Komisi III mendesak Kepolisian Daerah Sumatera Utara menindak tegas segala bentuk tindakan yang mengganggu ketertiban umum. Pihaknya bahkan mendorong penegakan hukum terhadap Gubsu Bobby Nasution apabila ia tetap bersikeras mempertahankan kebijakan razia sepihak tersebut.
“Polda Sumut harus bertindak. Jika Bobby tetap ngotot, maka amankan dan proses secara hukum. Ini tindakan yang bisa membenturkan warga antardaerah,” katanya.

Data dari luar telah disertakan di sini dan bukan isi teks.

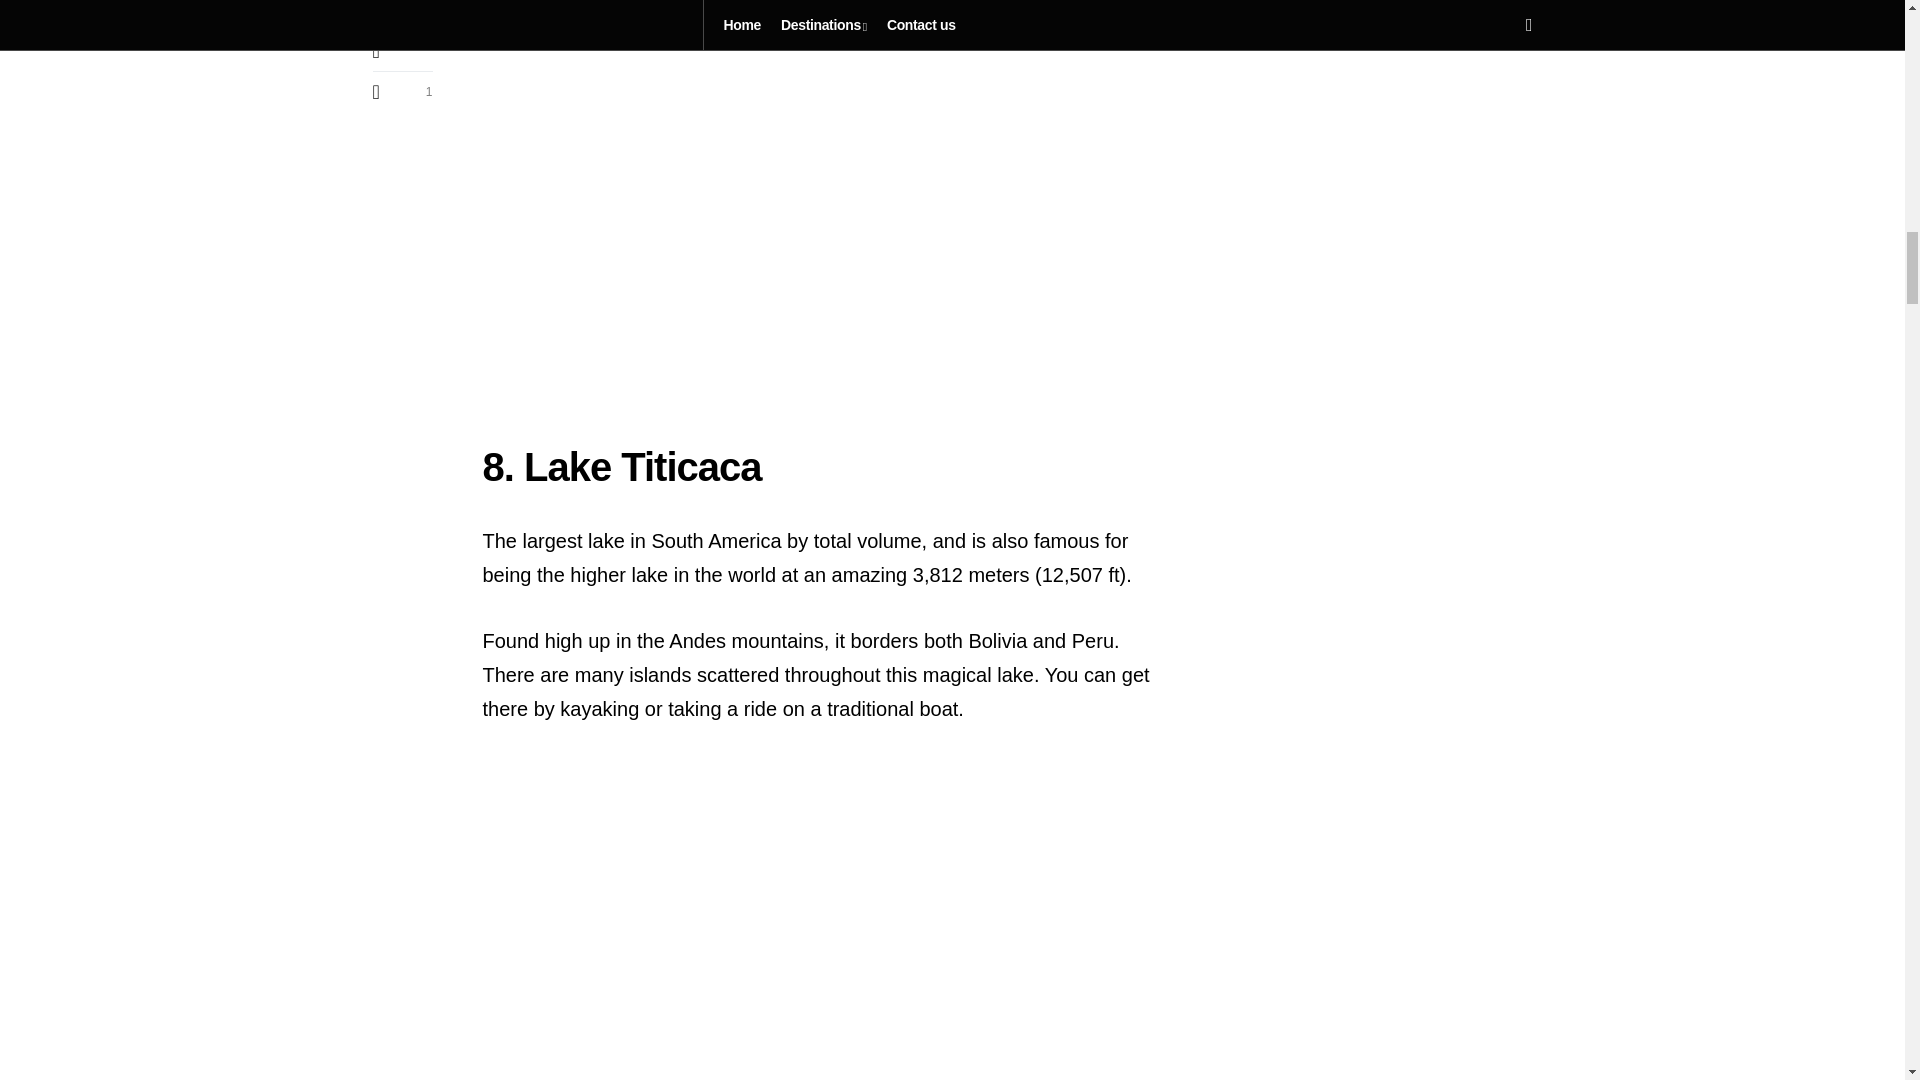  What do you see at coordinates (821, 919) in the screenshot?
I see `Top 10 Natural Wonders of South America You Must Visit 10` at bounding box center [821, 919].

Komisi III memperingatkan bahwa tindakan gubernur seperti itu membuka potensi konflik sosial horizontal yang luas. Pemerintah pusat diminta segera turun tangan menengahi situasi agar disharmoni tidak meluas. Pemda diingatkan untuk tidak bertindak di luar kewenangannya dan menjunjung tinggi asas negara kesatuan Republik Indonesia. (*)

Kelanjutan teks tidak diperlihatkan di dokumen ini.